SELECTED EXTRACT below:

At the same time, the cell $x$ itself is removed from the frontier.
Hence
$$ |F(S\cup{x})|-|F(S)|\le 5-1=4. $$
This proves Lemma 1.
Now suppose the second player is allowed to place four noughts each turn.
Let $U_n$ be the number of frontier cells that are still empty after the second player's $n$-th move.
Immediately after the first player moves, the number of available frontier cells can increase by at most $4$, by Lemma 1. The second player then occupies four frontier cells.
Thus
$$ U_{n+1}\le U_n . $$
Initially there is one cross. Its frontier contains exactly eight cells. After the second player's first move,
$$ U_1\le 4. $$
Since the sequence $(U_n)$ is nonincreasing and consists of nonnegative integers, eventually it reaches $0$.
When $U_n=0$, there is no legal move for the first player. Hence four noughts are sufficient to trap the crosses.
We now show that three noughts do not suffice.

End of SELECTED EXTRACT.

§ **THINGS TO DO**
a – Shorten the paragraph of the proof that begins "Immediately after the first player moves" while keeping its main facts.
b – Print the part of the proof from "At the same" to "it reaches $0$.".

GIVEN INFORMATION below:

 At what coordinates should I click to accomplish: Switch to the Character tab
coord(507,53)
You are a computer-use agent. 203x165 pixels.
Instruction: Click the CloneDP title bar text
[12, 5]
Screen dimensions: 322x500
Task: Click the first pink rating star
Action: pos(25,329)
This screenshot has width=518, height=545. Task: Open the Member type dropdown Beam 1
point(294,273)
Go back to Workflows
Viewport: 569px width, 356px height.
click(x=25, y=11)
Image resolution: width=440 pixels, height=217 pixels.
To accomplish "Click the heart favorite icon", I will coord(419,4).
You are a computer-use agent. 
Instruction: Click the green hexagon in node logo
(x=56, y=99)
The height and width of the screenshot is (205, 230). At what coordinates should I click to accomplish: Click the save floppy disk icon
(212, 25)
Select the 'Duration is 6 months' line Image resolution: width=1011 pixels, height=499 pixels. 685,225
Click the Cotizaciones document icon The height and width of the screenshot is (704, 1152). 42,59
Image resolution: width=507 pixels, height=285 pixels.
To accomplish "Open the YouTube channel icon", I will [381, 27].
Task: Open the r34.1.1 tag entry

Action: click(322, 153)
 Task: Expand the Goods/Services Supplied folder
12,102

End of GIVEN INFORMATION.
GIVEN INFORMATION below:

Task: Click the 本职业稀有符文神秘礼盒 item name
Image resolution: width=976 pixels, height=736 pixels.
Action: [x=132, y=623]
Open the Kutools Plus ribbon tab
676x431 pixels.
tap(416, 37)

End of GIVEN INFORMATION.
GIVEN INFORMATION below:

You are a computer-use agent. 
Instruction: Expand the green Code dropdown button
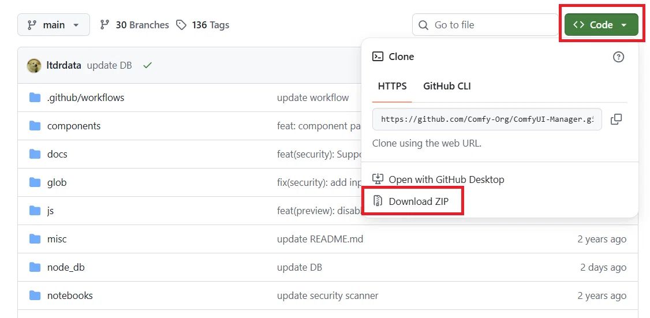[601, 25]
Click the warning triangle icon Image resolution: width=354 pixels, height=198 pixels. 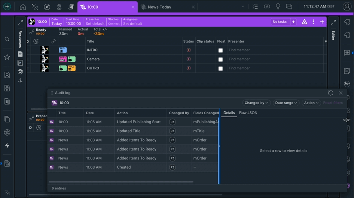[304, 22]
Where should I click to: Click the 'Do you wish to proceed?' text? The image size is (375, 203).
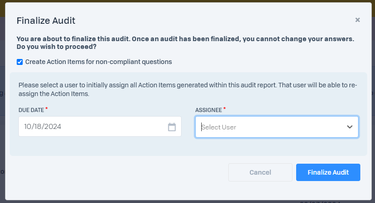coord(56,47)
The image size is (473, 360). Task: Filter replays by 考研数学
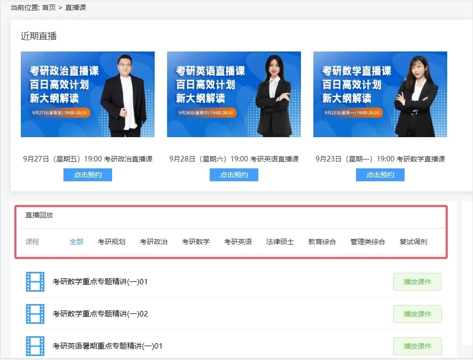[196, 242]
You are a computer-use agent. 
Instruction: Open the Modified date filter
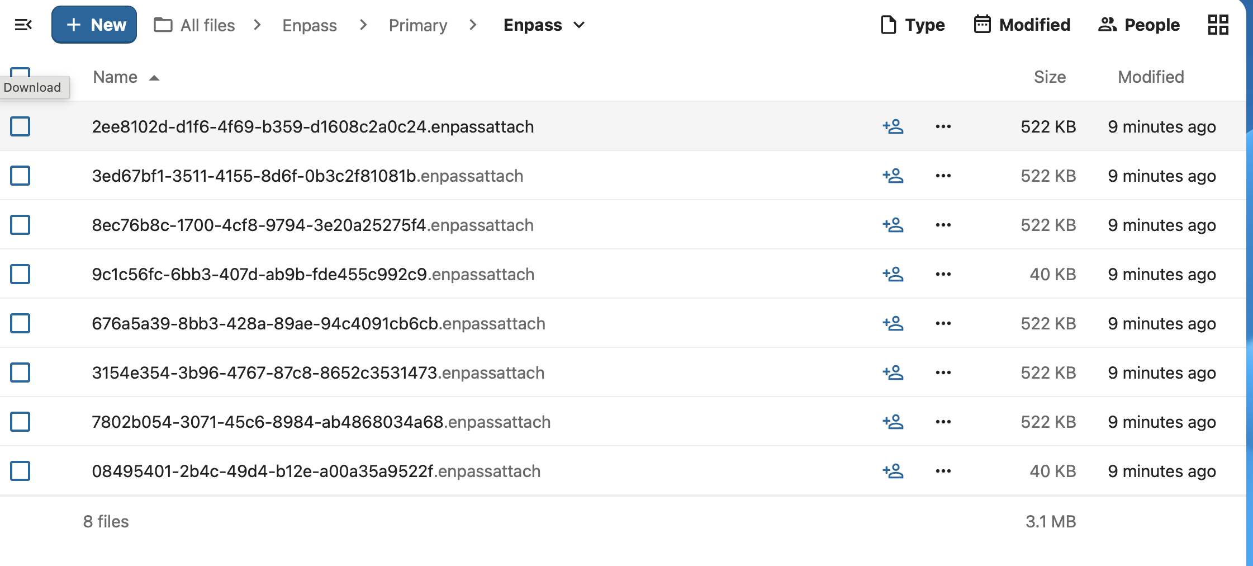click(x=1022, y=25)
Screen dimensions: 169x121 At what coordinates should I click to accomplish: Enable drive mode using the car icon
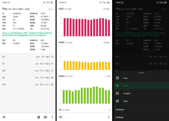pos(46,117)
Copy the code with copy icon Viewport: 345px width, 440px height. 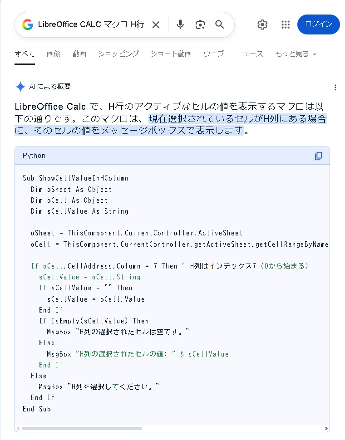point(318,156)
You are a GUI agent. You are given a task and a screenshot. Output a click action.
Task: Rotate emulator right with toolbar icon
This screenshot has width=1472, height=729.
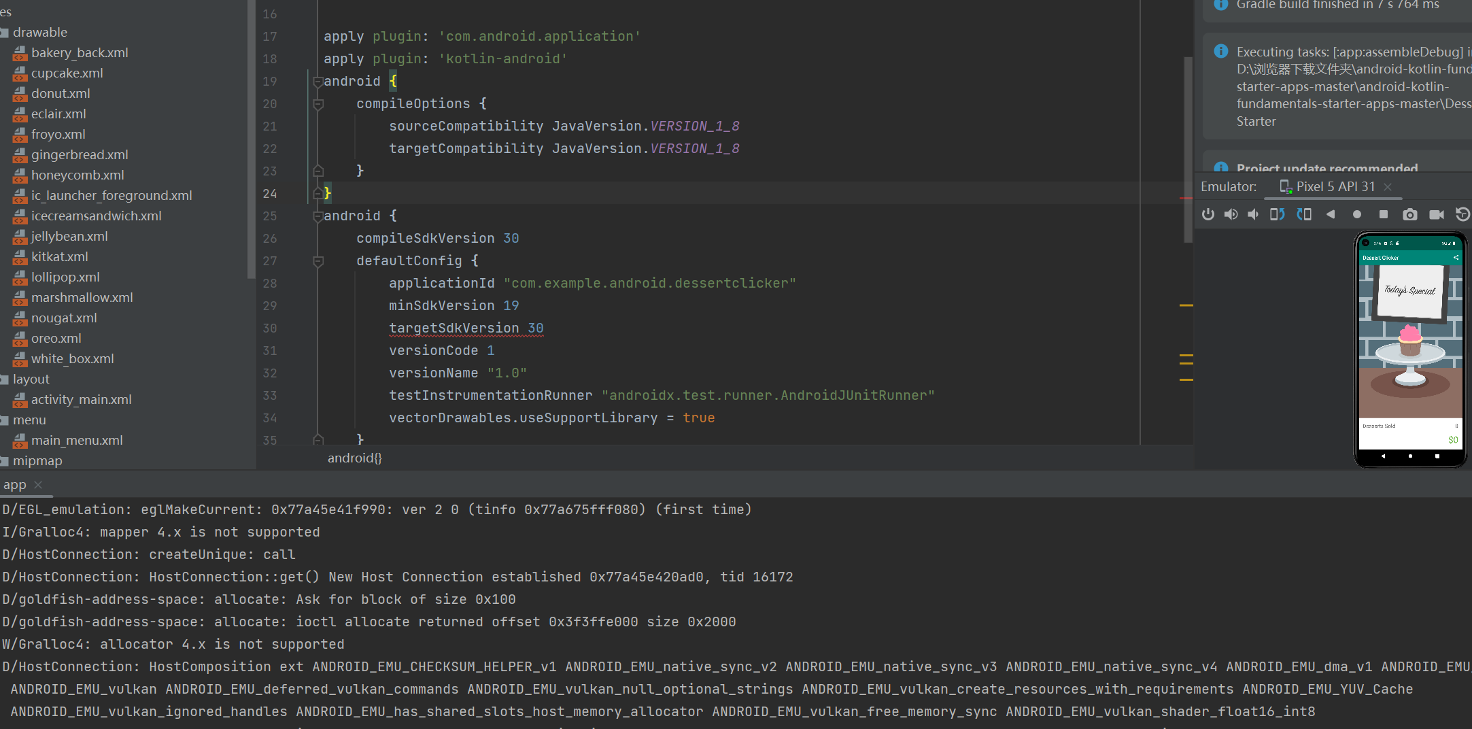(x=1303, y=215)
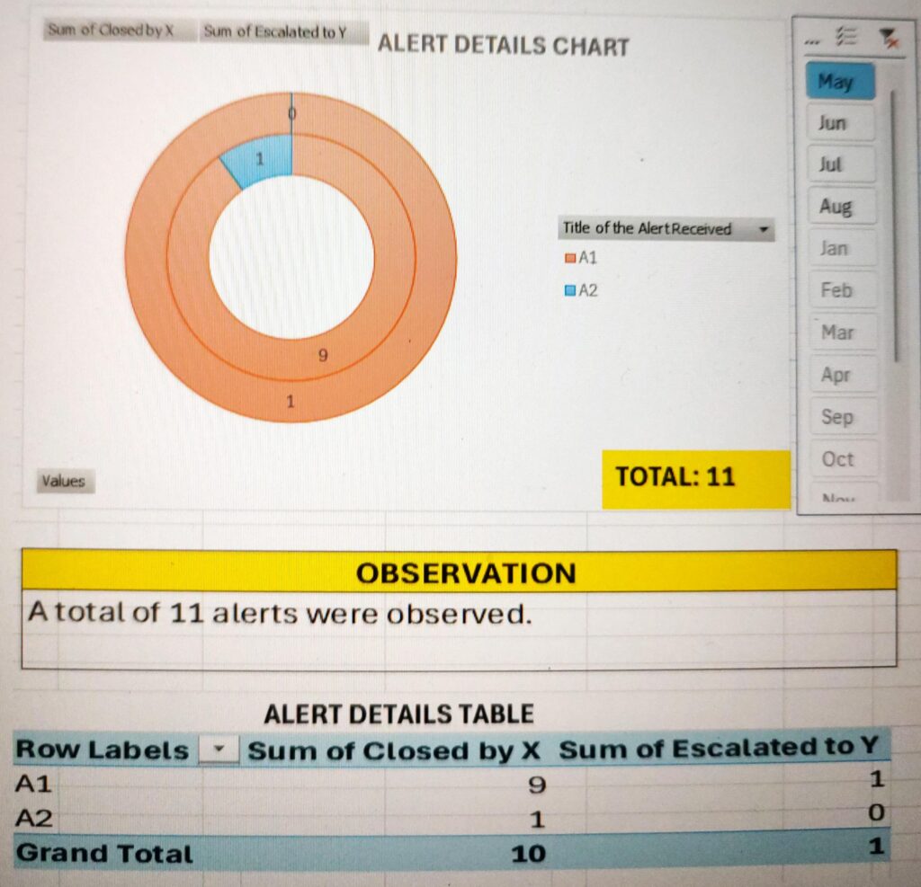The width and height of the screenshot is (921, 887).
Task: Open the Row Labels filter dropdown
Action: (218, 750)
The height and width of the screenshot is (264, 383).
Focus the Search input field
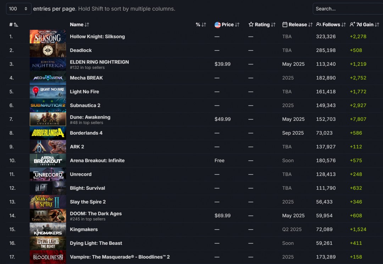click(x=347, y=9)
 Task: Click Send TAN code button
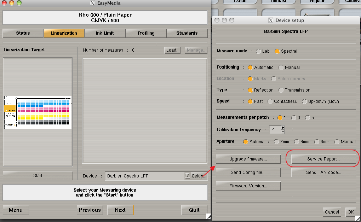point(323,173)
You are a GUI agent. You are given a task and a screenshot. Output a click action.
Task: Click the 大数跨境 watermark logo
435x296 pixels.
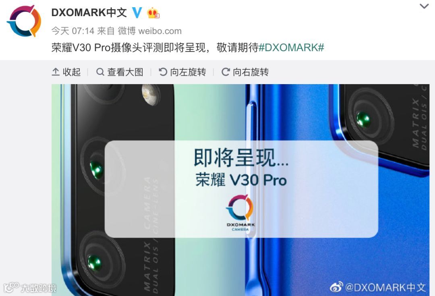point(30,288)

End of GIVEN INFORMATION.

§ **SOLVED PROBLEMS**
a – By Lemma 1, a move by the first player adds at most $4$ available frontier cells, and the second player then fills four frontier cells.

b –
At the same time, the cell $x$ itself is removed from the frontier.
Hence
$$ |F(S\cup{x})|-|F(S)|\le 5-1=4. $$
This proves Lemma 1.
Now suppose the second player is allowed to place four noughts each turn.
Let $U_n$ be the number of frontier cells that are still empty after the second player's $n$-th move.
Immediately after the first player moves, the number of available frontier cells can increase by at most $4$, by Lemma 1. The second player then occupies four frontier cells.
Thus
$$ U_{n+1}\le U_n . $$
Initially there is one cross. Its frontier contains exactly eight cells. After the second player's first move,
$$ U_1\le 4. $$
Since the sequence $(U_n)$ is nonincreasing and consists of nonnegative integers, eventually it reaches $0$.